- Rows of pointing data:
# # # #

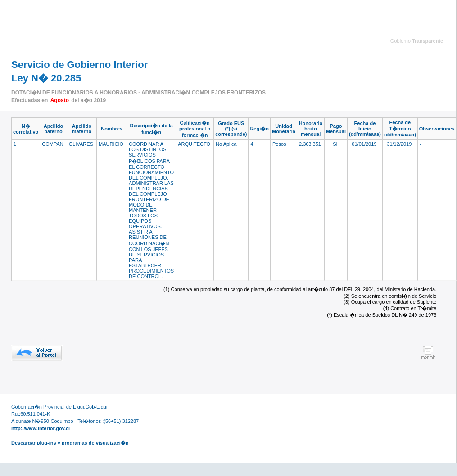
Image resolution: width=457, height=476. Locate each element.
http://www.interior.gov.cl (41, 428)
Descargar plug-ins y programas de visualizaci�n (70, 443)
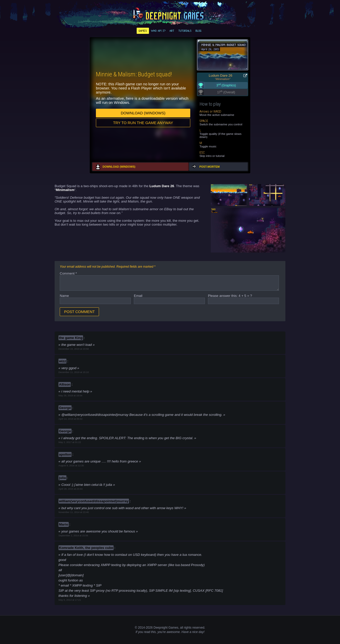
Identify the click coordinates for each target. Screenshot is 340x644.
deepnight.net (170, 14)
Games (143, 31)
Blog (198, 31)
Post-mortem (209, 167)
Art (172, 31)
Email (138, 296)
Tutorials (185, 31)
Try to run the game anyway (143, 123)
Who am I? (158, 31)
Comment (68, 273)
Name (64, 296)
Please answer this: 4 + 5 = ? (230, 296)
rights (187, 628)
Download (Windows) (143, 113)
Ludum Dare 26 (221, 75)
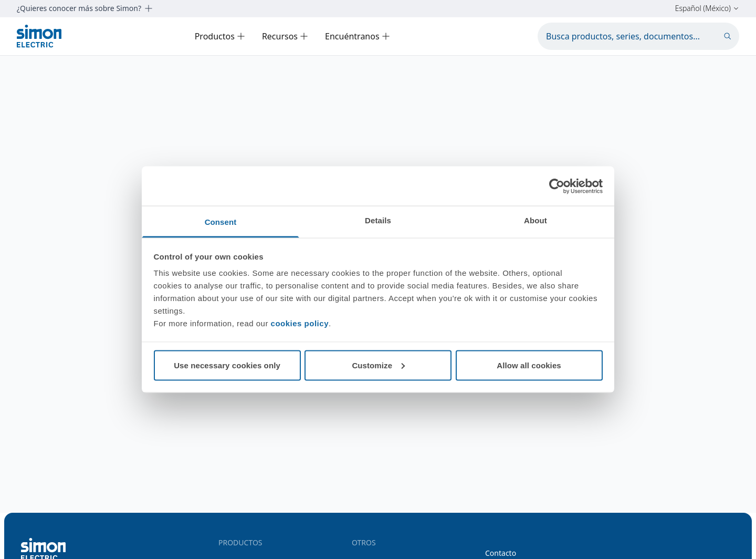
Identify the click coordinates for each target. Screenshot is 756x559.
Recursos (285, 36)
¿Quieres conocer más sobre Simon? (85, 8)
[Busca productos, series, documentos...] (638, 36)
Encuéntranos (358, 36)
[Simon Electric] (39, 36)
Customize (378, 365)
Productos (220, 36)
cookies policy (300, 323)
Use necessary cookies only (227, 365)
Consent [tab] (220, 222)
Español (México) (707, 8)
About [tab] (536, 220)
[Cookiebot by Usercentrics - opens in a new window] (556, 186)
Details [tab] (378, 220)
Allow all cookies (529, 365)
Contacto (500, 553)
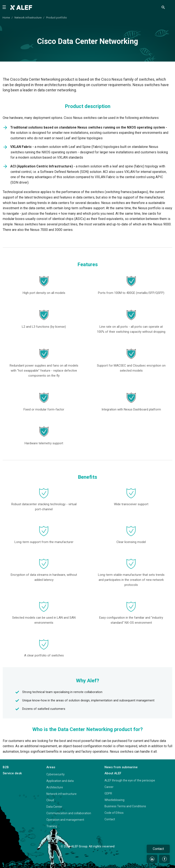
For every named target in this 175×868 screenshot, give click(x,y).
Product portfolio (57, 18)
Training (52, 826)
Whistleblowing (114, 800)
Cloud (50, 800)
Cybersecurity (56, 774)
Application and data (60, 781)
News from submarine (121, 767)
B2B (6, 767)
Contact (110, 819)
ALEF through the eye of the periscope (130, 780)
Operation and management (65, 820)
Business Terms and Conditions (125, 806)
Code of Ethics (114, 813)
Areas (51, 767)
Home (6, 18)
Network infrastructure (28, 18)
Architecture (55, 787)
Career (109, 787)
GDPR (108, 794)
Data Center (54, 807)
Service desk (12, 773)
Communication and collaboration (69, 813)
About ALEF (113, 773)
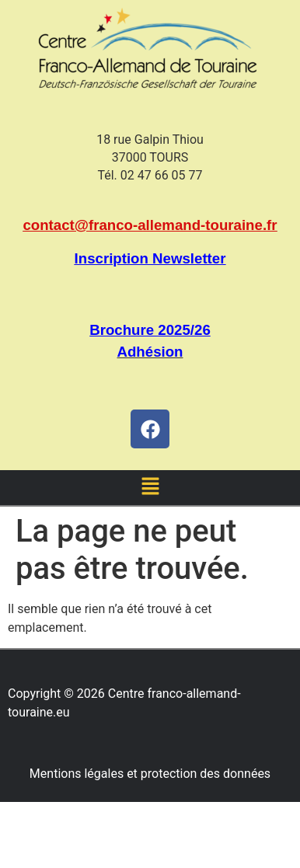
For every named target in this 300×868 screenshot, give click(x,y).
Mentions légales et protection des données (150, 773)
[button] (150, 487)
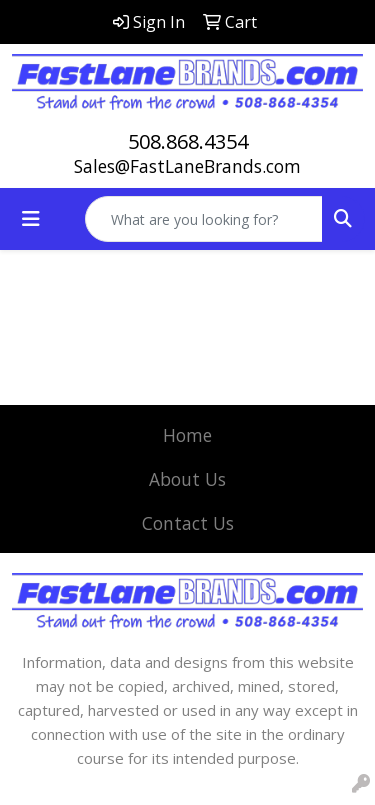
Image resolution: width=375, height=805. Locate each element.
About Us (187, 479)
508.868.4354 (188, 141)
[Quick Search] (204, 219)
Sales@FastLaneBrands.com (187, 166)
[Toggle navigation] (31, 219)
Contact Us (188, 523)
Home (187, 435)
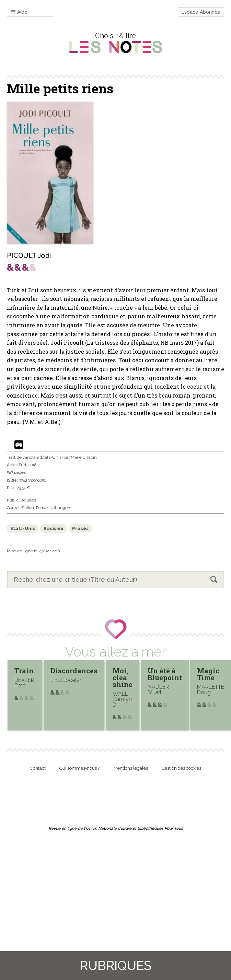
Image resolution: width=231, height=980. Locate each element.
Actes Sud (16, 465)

# # # #

- DIRECTIONS FOR THIS TASK: Write out everything from the line containing "Allow all cookies (529, 365)", including that line, down to the end of the rows, requests included. Raise each x and y coordinate in the answers by 126, and leave the pictures out.

- SOLUTION TO THIS TASK:
Allow all cookies (655, 491)
Contacto (626, 679)
For every named target in this 175×868 screenshot, give click(x,y).
Product portfolio (183, 144)
Training (178, 952)
Whistleblowing (240, 926)
Cloud (176, 926)
Cybersecurity (182, 900)
Application and data (186, 907)
News from submarine (247, 893)
B2B (132, 893)
Contact (236, 945)
ALEF through the eye of the periscope (256, 906)
Operation and management (191, 946)
Business Terms and Conditions (251, 932)
Code of Ethics (240, 939)
Areas (177, 893)
Home (132, 144)
Network infrastructure (154, 144)
Architecture (181, 913)
Career (235, 913)
GDPR (234, 920)
Data Center (180, 933)
Service desk (138, 899)
Communication and collaboration (195, 939)
About ALEF (239, 899)
For every named target in this 300×868 screenshot, give click(x,y).
Mentions légales et protection des données (276, 899)
[button] (276, 613)
Image resolution: width=375, height=805. Locate each element.
About Us (313, 605)
508.868.4354 (314, 267)
[Quick Search] (330, 345)
Sales@FastLaneBrands.com (313, 292)
[Toggle navigation] (157, 345)
Contact Us (314, 649)
Home (313, 561)
Image resolution: width=231, height=980. Locate each element.
Actes Sud (142, 591)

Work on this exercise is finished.